Vor diesem Hintergrund habe ich vor kurzem folgenden (englischen) Podcast gehört aus dem ich hier einige Punkte bringen möchte. Der Titel lautet Episode 0.1: Why Confessionalism? von der Reformed Presbyterian Church of Northamerica Winchester.
- Biblische Evidenz und Beispiele für Glaubensbekenntnisse
- 1 Tim 4,6 6,3 Das Wort des Glaubens und die gute Lehre hat einen Umriss und dieser ist bekannt.
- 1. Joh 4,3 Das Bekenntnis von Jesus ist der Maßstab zur Unterscheidung der Geister.
- Phil 2,6-11 Gutes Beispiel für ein Bekenntnis über Christus. Warum sollten wir was Paulus tut nicht fortsetzen?
- 2 Tim 1,13 Haltet die “Form” gesunder Worte/Lehre fest.
- Titus 2,15 Lehren und Zurechtweisen – setzt einen Standard voraus (was lehrt die Bibel, nicht nur Prooftexting)
- Röm 10 Mit dem Herzen glaubt man und mit dem Mund bekennt man. Eine ausgedrücktes Bekenntnis ist die natürliche Folge von Glauben im Herzen.
- Phil 1,27 Gleich-Gesinnt-Sein setzt einen ausgedrückten zugestimmten Standard voraus
- gute weiterführende Bücher “Welcome to a Reformed Church”, “The Credal Imperative”
- Praktische Gründe
- Eine Kultur von Verantwortlichkeit und Rechenschaft wird etabliert.
- Schutz vor falscher Lehre.
- Schutz vor falschem Streit und Konflikten.
- Es fördert Einheit in der Wahrheit (Beispiel letzte E21 Konferenz – “Das Wort wurde Fleisch”)
- Es ist ehrlich als Gemeinde seine Sicht der Bibel zur Überprüfung und Korrektur anderer offen zu legen.
- Es schützt die Gemeinde vor den Lehrenden.
- Es erfordert Mut sich festzulegen und schützt vor Unstetigen.

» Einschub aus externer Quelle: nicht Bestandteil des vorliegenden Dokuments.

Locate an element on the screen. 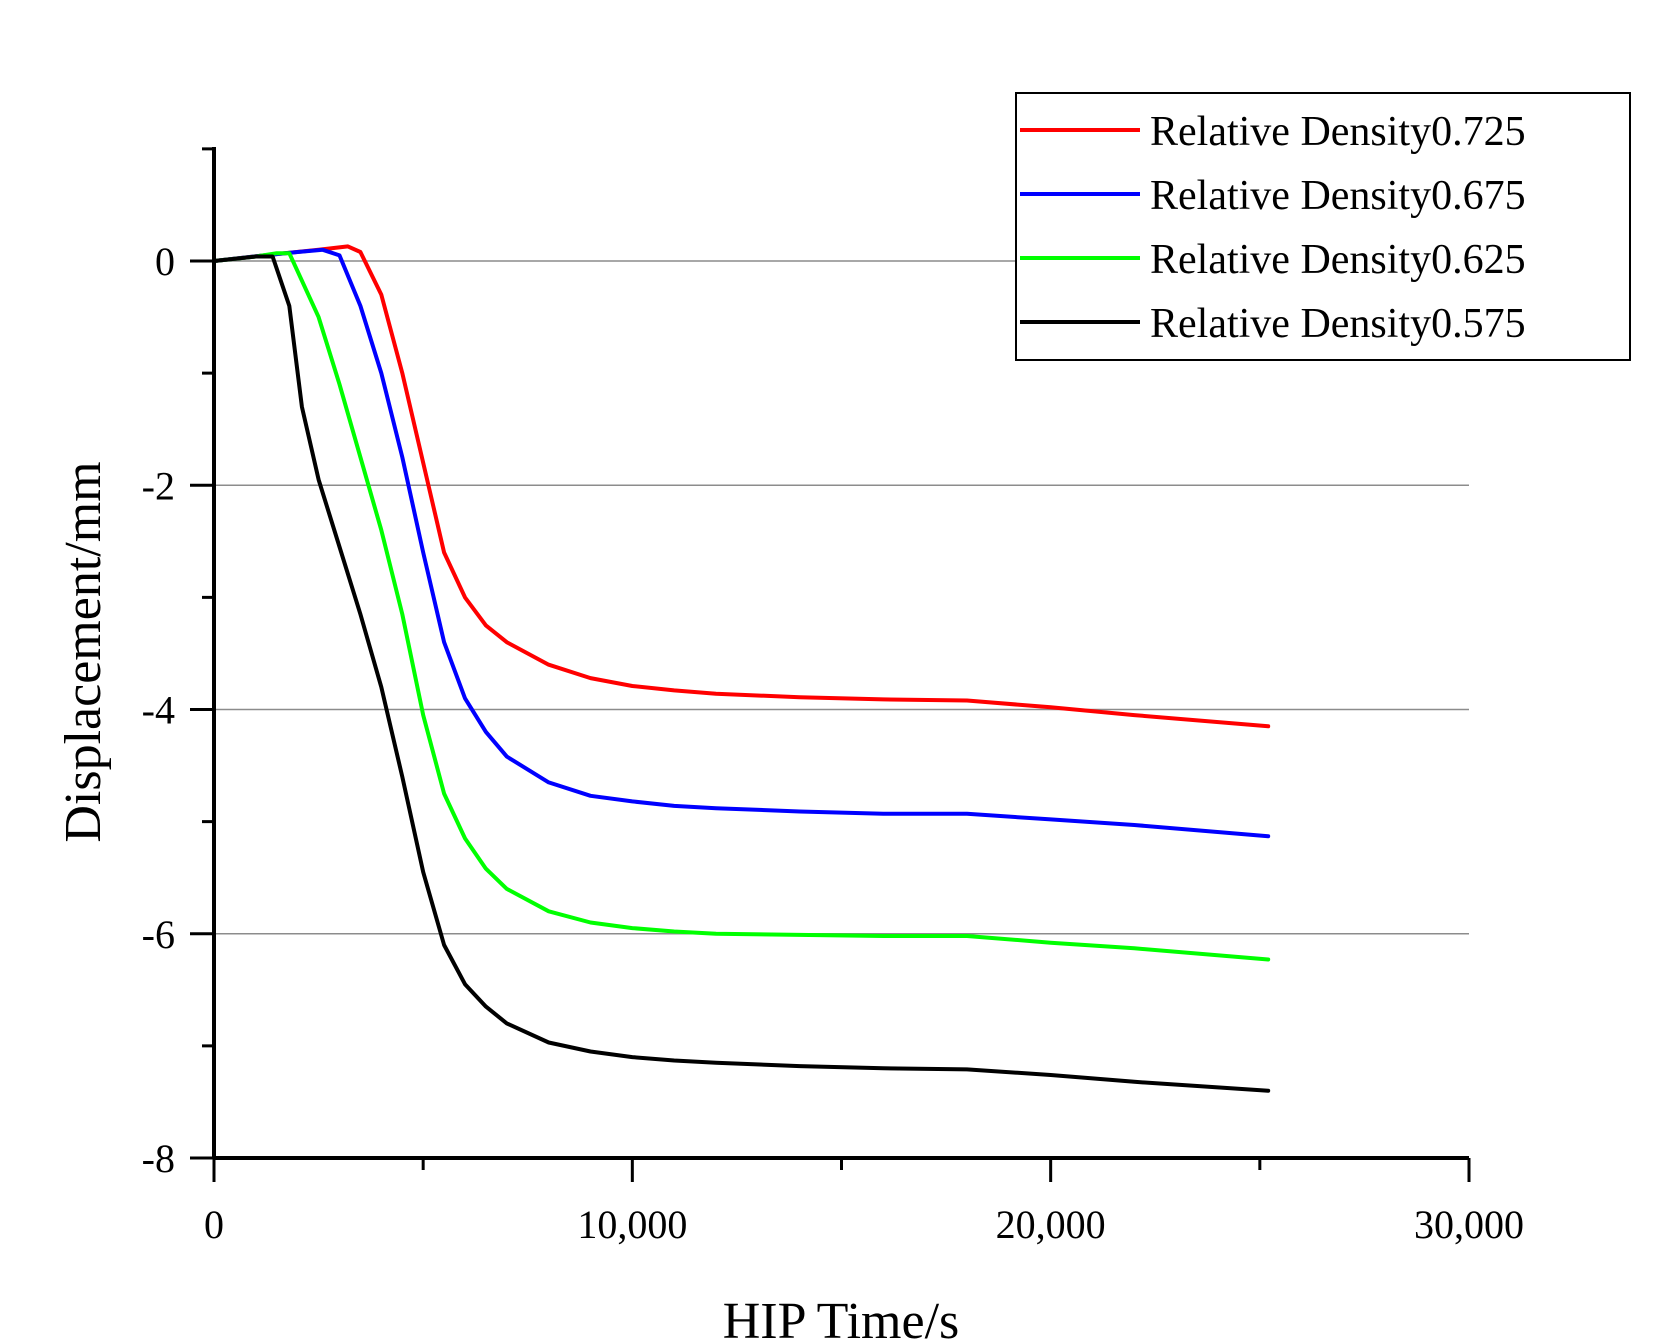 This screenshot has height=1344, width=1676. legend-box is located at coordinates (1323, 226).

- Selbst die Aussage “Kein Bekenntnis außer die Bibel, kein Gesetz außer Liebe” ist in sich ein Bekenntnis, nur eben ein schlechtes.
- Werkzeug zur Lehre von Jungläubigen und Kindern.
- Historischer Schutz und historische Perspektive (über Generationen getestet und für gut befunden)
- Setzt der Macht der Gemeinde auch Grenzen
- Umfang nicht zu ausführlich und nicht zu minimalistisch. Beispiele historischer Bekenntnisse.
Auch wenn viele das Gegenteil behaupten, ist die christliche Welt nicht aufgeteilt in diejenigen, die Glaubensbekenntnisse haben und diejenigen die nur die Bibel haben. Sie ist wirklich aufgeteilt in die diejenigen, die ihre Glaubensbekenntnisse öffentlich niederschreiben, damit andere sie überprüfen und korrigieren können und diejenigen, die sie nicht niederschreiben. Der Grund dafür ist einfach: jede Gemeinde (und jeder Christ) glaubt, dass die Bibel eine bestimmte Bedeutung hat und das ist ihr Bekenntnis, egal ob sie es niederschreibt oder nicht. – Carl R. Trueman
Das funktioniert natürlich nicht alles automatisch, als ob ein Bekenntnis allein diese positiven Effekte erbringen könnte, aber es ist ein wertvolles Werkzeug dafür. Es bedeutet natürlich auch nicht, dass Bekenntnisse auf einer Stufe mit der Bibel stehen und nicht hinterfragt werden dürfen, selbst das apostolische Glaubensbekenntnis (als wohl erstes postbiblisches Bekenntnis) wird kaum noch mit dem ursprünglichen Satz “hinabgefahren in die Hölle” rezitiert.